Architecture & Naming Conventions
Overview
backupctl follows hexagonal architecture (Ports & Adapters) with vertical-slice module organization. Each domain module is fully self-contained — it owns its own domain/, application/, infrastructure/, and presenters/ layers. No module leaks internals to another.
The core principle: business logic never depends on infrastructure.
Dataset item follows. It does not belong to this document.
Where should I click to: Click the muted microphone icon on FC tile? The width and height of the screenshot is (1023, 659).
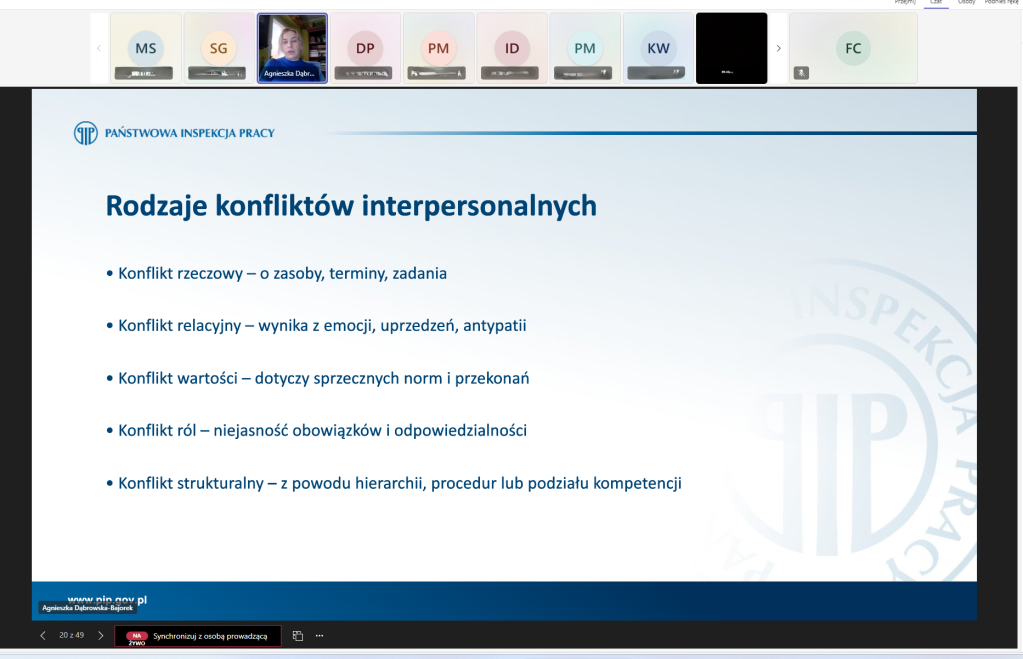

The domain defines ports (outbound interfaces), and the infrastructure provides adapters (implementations). Presenters (CLI, HTTP) are driving adapters that call into the application layer.
Dependency Flow
presenters/ ──→ application/ ──→ domain/
↑
infrastructure/Each layer imports only from the layers to its right. common/ is the sole exception — imported by any layer.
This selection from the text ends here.